Saturday, September 27, 2025

My Cultural Life - Take Two

What's Up?

It's never nice to speak ill of the dead, but there was this guy in my past who really did me a disservice. It was around 1992, either my shop had closed down or it was in its last throes of life. I had started writing again, after a what seemed like years since I last sat in front of a typewriter (or old PC). Because I had started writing stuff for Comics International it had ignited my desire to write a novel again (having written a couple of first drafts previously) and I was about six months into something I called Succubus. It was a story of a happily married man whose wife disappears without a trace and instead of the police and friends doing everything they could, everyone began to forget his wife completely - telling him events that he'd lived through either didn't happen or didn't happen the way the man thought they had. Gradually, his wife disappeared from video tape, from photographs, from everywhere... Until one day he meets someone who had the same thing happen to them.

I was using an old PC with 60meg of hard drive - yes, you read that correctly - 60megabytes; not big enough to take a single video off of my phone. It was Windows 3.1 OS and I knew my way around my PC and I was having a problem with it that I couldn't solve. I can't even remember what it was, only that it was getting worse and needed looking at. A friend of a friend who I had become familiar with through making relationships in the shop was, apparently, a wizard with PCs and I took it round to his place and he said, 'Yeah, no problem' and said it would be ready the next day...

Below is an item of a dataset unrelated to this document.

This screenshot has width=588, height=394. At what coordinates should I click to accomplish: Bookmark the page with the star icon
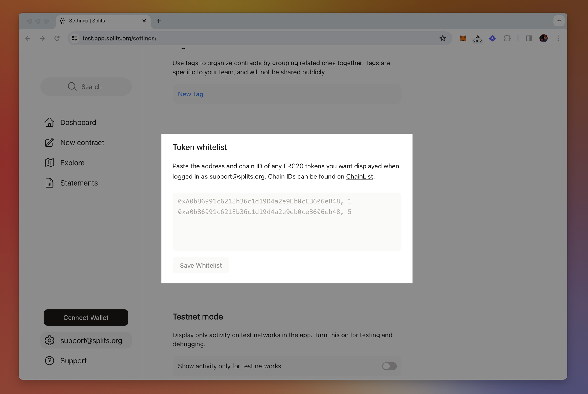click(442, 38)
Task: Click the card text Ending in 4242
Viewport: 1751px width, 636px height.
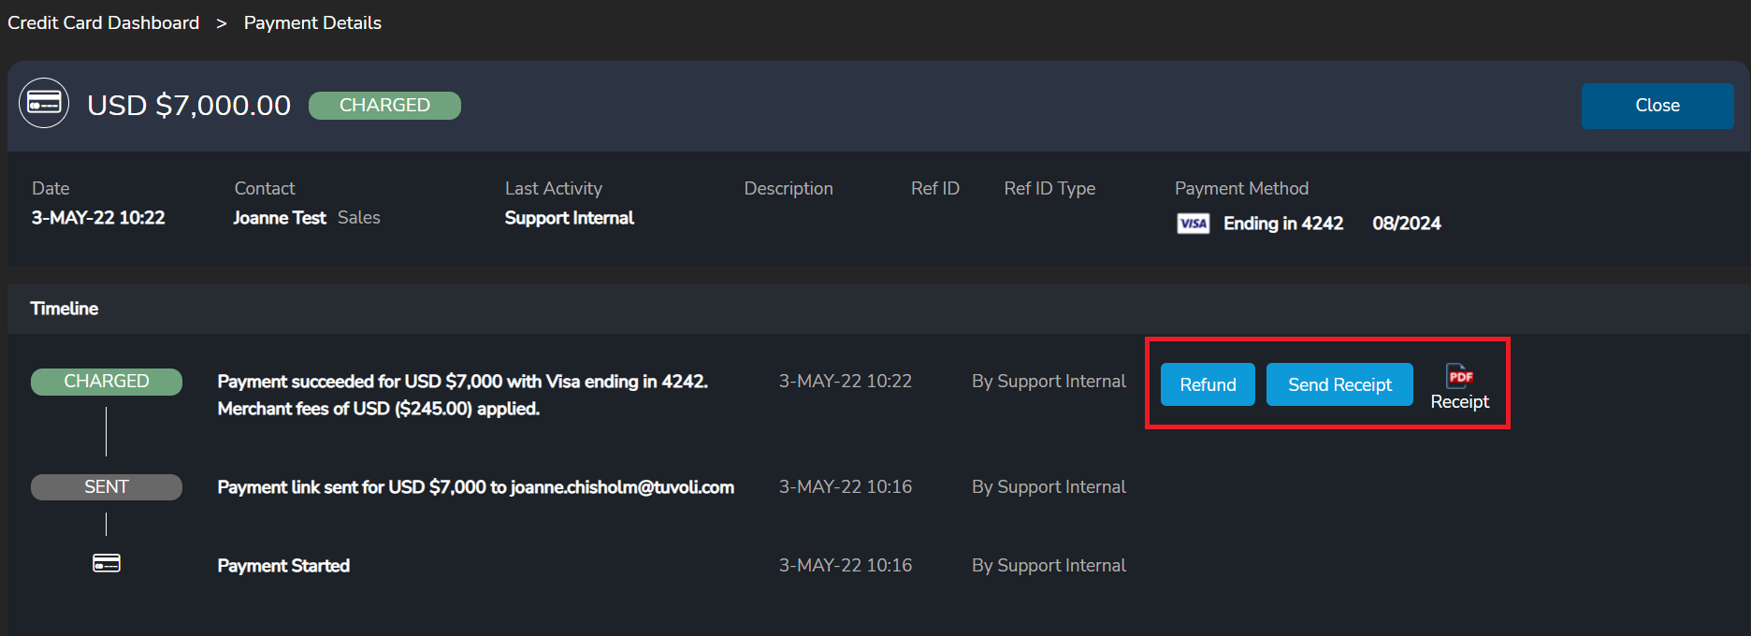Action: (1282, 224)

What this 'wizard' did, but neglected to tell me he was going to do, was wipe my hard drive and reinstall none of my programmes! It solved the problem, but lost me six months of work. He didn't tell me he was going to do this drastic measure and therefore I hadn't backed up any of my writing on floppy disks. When I expressed a mixture of heartbreak and apoplectic rage at him he said, 'Well you should have backed it up.' I know, I should have, but, I didn't know he was going to wipe my drive...

I'd written a little over 27,000 words and it was probably riddled with bad grammar and shit sentences. It probably wasn't the best thing I've ever 'written' but it was much better than anything I'd ever written before and structure isn't a problem; the me of 33 years later is a better writer and editor and things can be fixed in the editing room. Now, anyone who has ever had writing ambitions will look at this story and say, 'But, you just had to write it again, you would have rewritten it several times on the way to a finished novel, surely?' The thing was, I sat down determined to catch up on lost time, but nothing came out the way it had and it all felt like a school homework project about writing something from memory alone. Suffice it to say, it never really happened and I've harboured a deep resentment to the guy who fucked me up my hard drive even though he's been dead for nearly 20 years.

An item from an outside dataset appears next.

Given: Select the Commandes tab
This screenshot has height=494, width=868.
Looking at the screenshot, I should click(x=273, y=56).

On Wednesday night, after a binge-a-thon of current TV, I came up to my office, a little after 10pm, and proceeded to search Bing for images relating to what I'd seen - you know how the blog looks. Because I had three things to write about, I wrote the sub headline and dropped the picture where it goes. However, the second picture didn't drop in the right place - but I didn't realise this - so I did it twice again before discovering something was up. This has happened before, so the way of solving it was to simply delete the pictures, shut down Chrome and start again from the last saved point. I hadn't lost anything so it was the logical thing to do, except I tried to cut and paste the second image into its proper place and it worked, but it wouldn't align. I should have stopped there, but instead I ctrl-z to undo the previous action and I ctrl-z again to go back to where I was before trying to cut and paste my way out of trouble. 

Something bad happened...

There was nothing in the blog. Nothing at all. Six, maybe seven, reviews I'd done since last Saturday were gone! My immediate reaction was to redo my last two actions, I did and still nothing was there. I might have been able to save myself at that point by simply opening Blogger into another window, going to my active blogs page and reopening it, but instead I panicked and shut Chrome down, hoping [HAH!] that all would be fine when I reopened it. There was nothing. Nothing at all. I'd lost all the work I'd done and it wasn't coming back...

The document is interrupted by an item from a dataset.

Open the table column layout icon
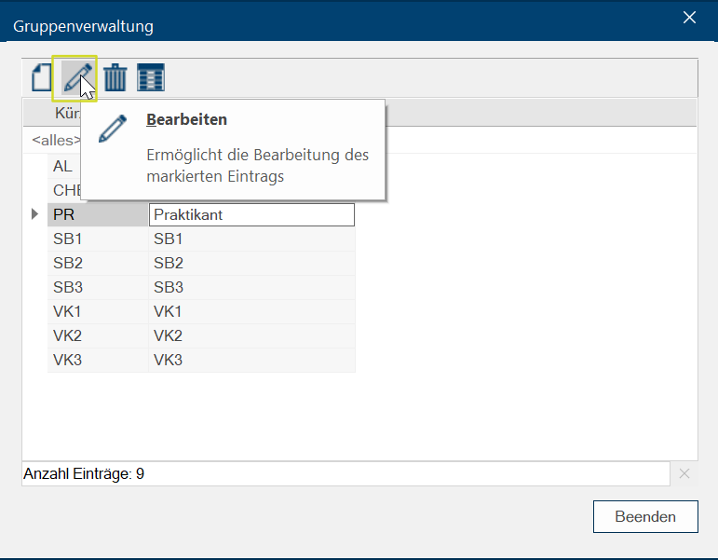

It's Thursday morning as I type this and I have to start again. I'm not suggesting the lost blog was the best one I've written, because it probably isn't, but it was cleverly linked because of the way it's written. Because this is essentially a weekly diary of my cultural life, I have a general continuity running through it and I write my best reviews when I've just got out of the specific bath I've just taken - figuratively speaking - which is the best analogy I can think of. I can't even remember everything I've watched, if it wasn't for IMDB on my phone I would have overlooked at least one film, I think there might still be one missing.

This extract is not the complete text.